Good to hear Ian Holloway and Mark Lawrenson on this.
No point in speculating about all the reasons. I think Lawrenson is right and I think the splendid Ian Holloway is right.
Regarding Rooney's current stated reason for leaving - no investment in the team - Mark Pougach asks Lawrenson about Ronaldo and Tevez leaving and not being replaced.
I haven't seen it mentioned yet that hardly anyone had heard of Cristiano Ronaldo when he arrived at Old Trafford. For a season or two he was regarded as a flashy no-product luxury. Ferguson thought different, and he was right. No one had heard of Beckham and Scholes and the two Nevilles when they first came into the team ('You'll not win anything with kids'), and Giggs had already been dismissed - I remember it quite clearly, by Oliver Holt? - as someone who'll never be a great player now. Ronaldo wasn't a big money buy. Giggs, Scholes, Beckham, the Nevilles, Nicky Butt, Wes Brown, John O'Shea, Darren Fletcher, Jonny Evans cost nothing and are or have been all internationals. Solskjaer cost very little. No one had heard of Vidic or Evra when they arrived. The jury was out on all of them. It has been out on Nani but the verdict seems ever more likely to be favourable, and it has been out on Berbatov, but I am pretty sure that too will be favourable. The jury seems likely to approve of Raphael and Fabio, and it might well approve of Obertan. Anderson could come good. Bebe is a mystery, but I wouldn't bet against him. Valencia, Gibson, Cleverley, Welbeck, Hernandez, Smalling, have all looked very good at different times. Macheda might be fine. People, especially young players, need to start somewhere, just as the 1992-93 team did.

|---|

● Task description: In the post about Rooney leaving Manchester United, what reason for leaving is Rooney currently said to have given?

[Dataset excerpt]
|---|

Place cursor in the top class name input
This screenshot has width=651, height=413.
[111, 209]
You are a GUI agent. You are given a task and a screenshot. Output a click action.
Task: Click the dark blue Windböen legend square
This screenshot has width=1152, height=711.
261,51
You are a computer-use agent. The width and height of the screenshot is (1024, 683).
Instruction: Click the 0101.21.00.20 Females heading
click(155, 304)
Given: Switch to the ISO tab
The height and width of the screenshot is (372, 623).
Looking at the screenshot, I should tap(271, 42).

|---|

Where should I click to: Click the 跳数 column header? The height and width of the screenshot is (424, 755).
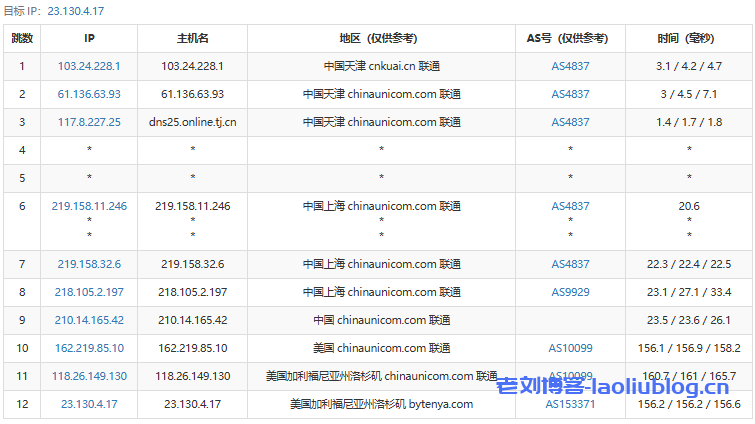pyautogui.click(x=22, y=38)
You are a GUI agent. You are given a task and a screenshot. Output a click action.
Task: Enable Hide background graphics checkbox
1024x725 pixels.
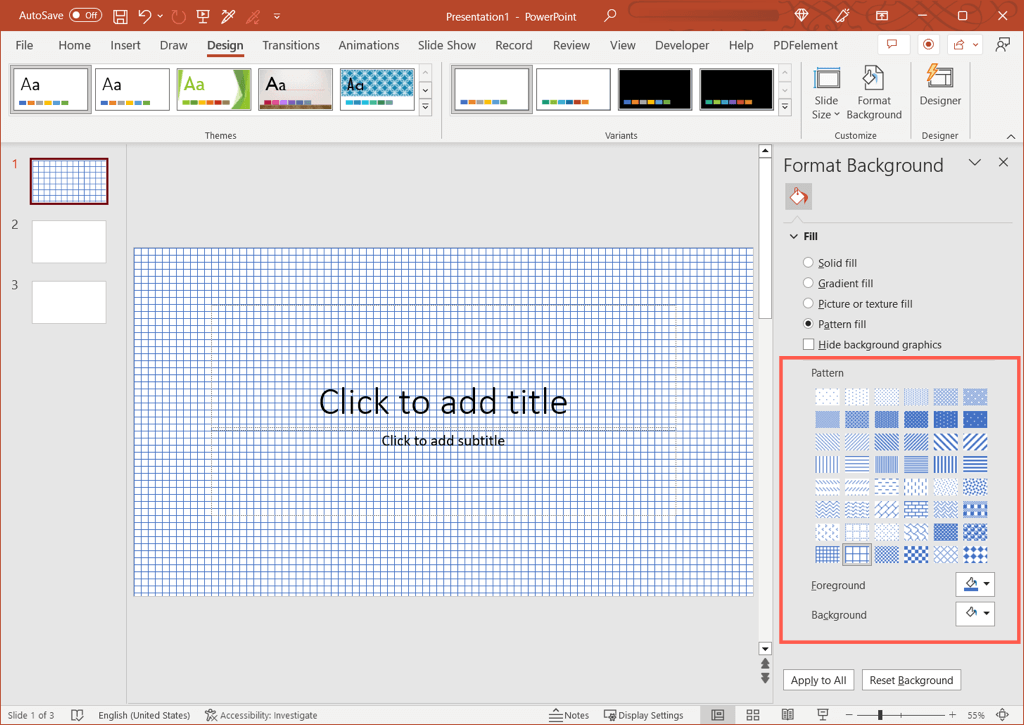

|---|

● Finished exercise: No investment in the team.